L’implication de KKR dans le controversé Coastal GasLink Pipeline est une autre raison. Amnesty International a signalé que le gazoduc Coastal GasLink risquait de violer les lois sur les droits humains en intimidant et en harcelant des manifestants pacifiques sur et à proximité du chantier de construction du gazoduc, qui n’est pas encore terminé. Les défenseurs des terres indigènes de la tribu Wet’su-wet’en ont tenté de bloquer la construction du pipeline pendant des années, affirmant que le projet viole leurs droits souverains et menace de polluer les terres dont ils vivent.
L’un des manifestants a rallié ses collègues militants, établissant un lien entre l’état du ciel et la cause de leur protestation, et a déclaré : « Nous ne pouvons littéralement pas respirer notre air parce que des gens comme Kravis maintiennent l’industrie des combustibles fossiles en vie.
Un peu plus d’une douzaine de manifestants ont finalement fait le tour du pâté de maisons, où ils se sont installés devant la porte du jardin du MoMA. Ils ont été suivis par la sécurité et la police du MoMA, qui à la fin de la manifestation étaient presque plus nombreuses que les manifestants.
Une fois que les manifestants ont atteint la porte du jardin, à travers laquelle les fêtards pouvaient être vus et la musique pouvait être entendue, ils ont recommencé leurs chants en criant : « KKR, nous vous voyons, nous méritons aussi un avenir », « Nous avons besoin d’air pur, pas un autre milliardaire » et « Henry Kravis tu ne peux pas te cacher, nous t’accusons d’écocide ». Les invités se sont déplacés, ignorant les manifestants jusqu’à ce que les membres du personnel du MoMA installent un écran de l’autre côté de la porte.

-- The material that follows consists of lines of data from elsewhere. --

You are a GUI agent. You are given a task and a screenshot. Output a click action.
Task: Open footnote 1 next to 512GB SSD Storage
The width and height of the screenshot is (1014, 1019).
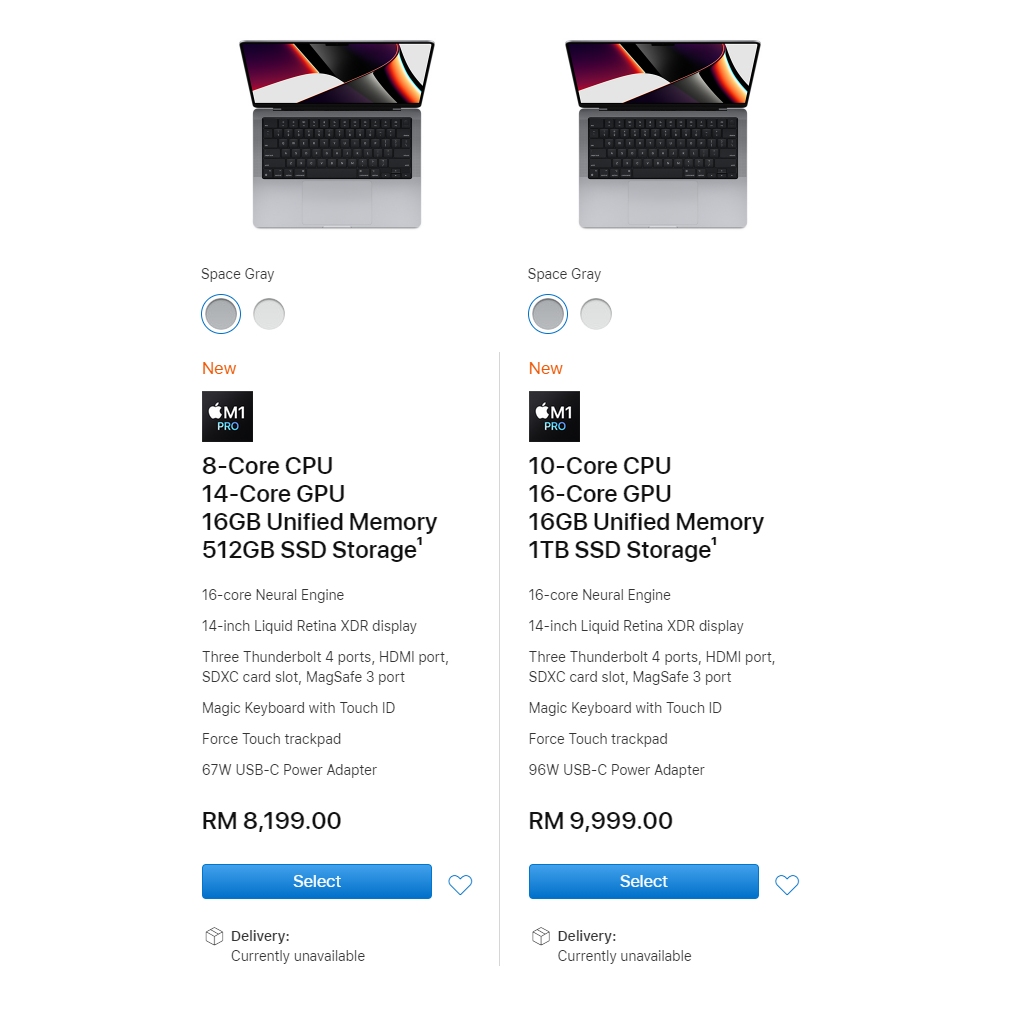[420, 543]
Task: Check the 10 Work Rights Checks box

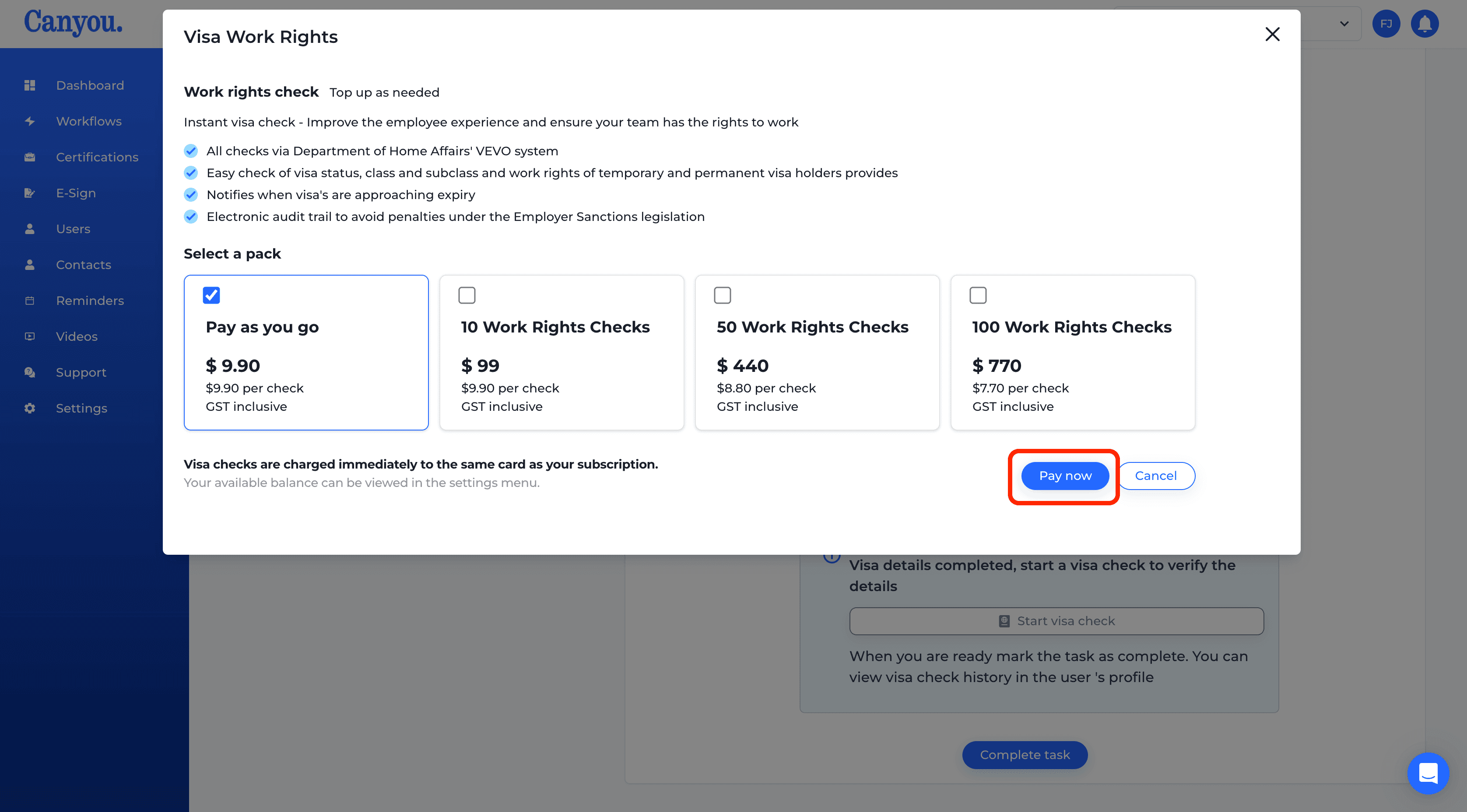Action: [x=467, y=295]
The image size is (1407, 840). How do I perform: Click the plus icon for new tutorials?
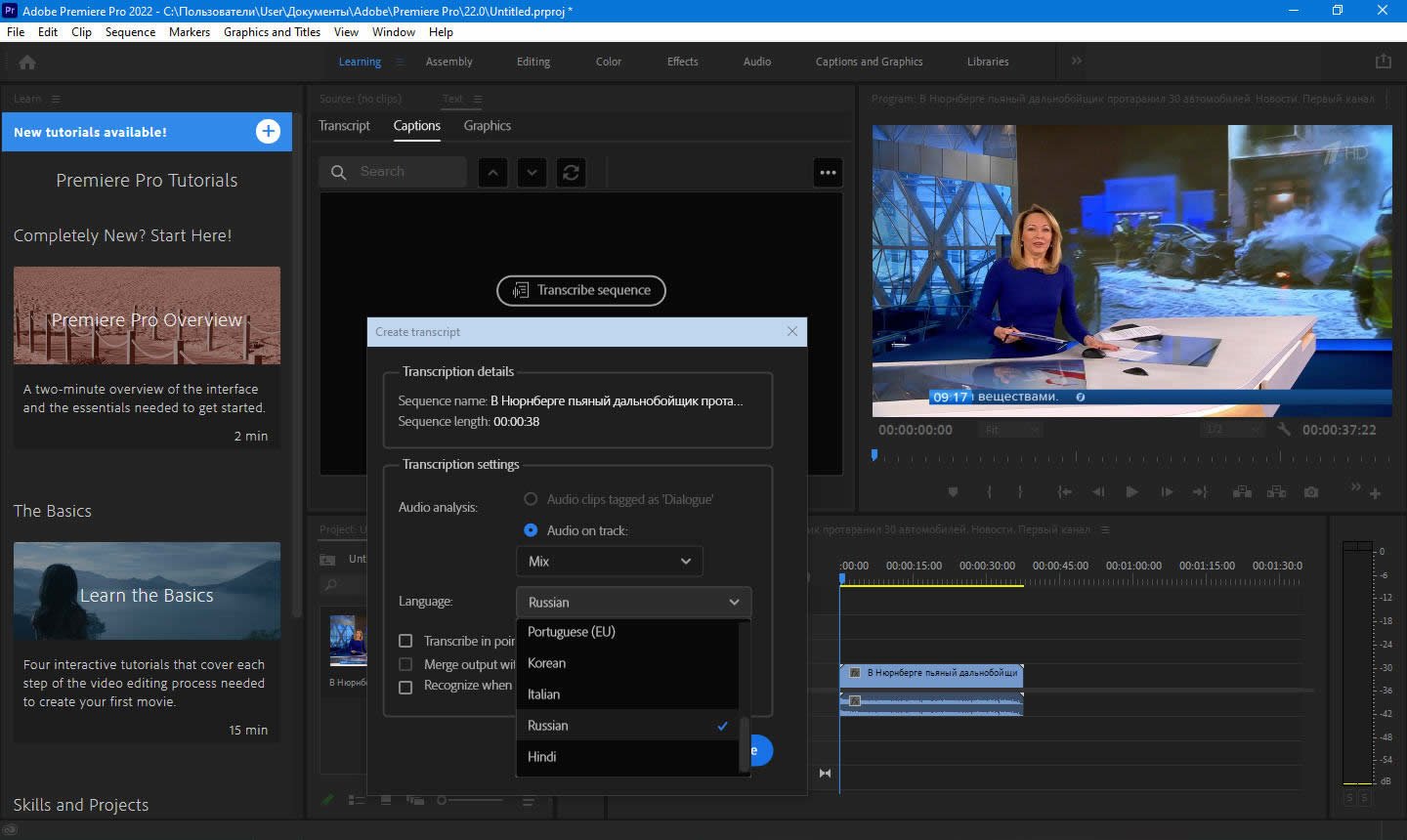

La police a demandé aux manifestants d’arrêter d’utiliser des microphones et leur a dit de déplacer la plate-forme pétrolière de bricolage qu’ils avaient fabriquée, en disant : « Si vous retournez ça par-dessus la porte, c’est une tentative de meurtre. Westin a répondu: «Nous n’avions pas l’intention de faire cela», avant de déplacer la plate-forme de quelques pieds. Finalement, la police a dit aux manifestants qu’ils avaient encore un avertissement avant que les arrestations ne commencent. Ils ont commencé à se calmer et à se disperser.
La militante Alice Hu a noté que même si la police a été plus agressive pour tenter de freiner les manifestations au cours des dernières semaines, manifester au musée semblait plus sûr que lorsque les groupes avaient manifesté dans le hall du KKR, où plusieurs militants ont été rapidement arrêtés.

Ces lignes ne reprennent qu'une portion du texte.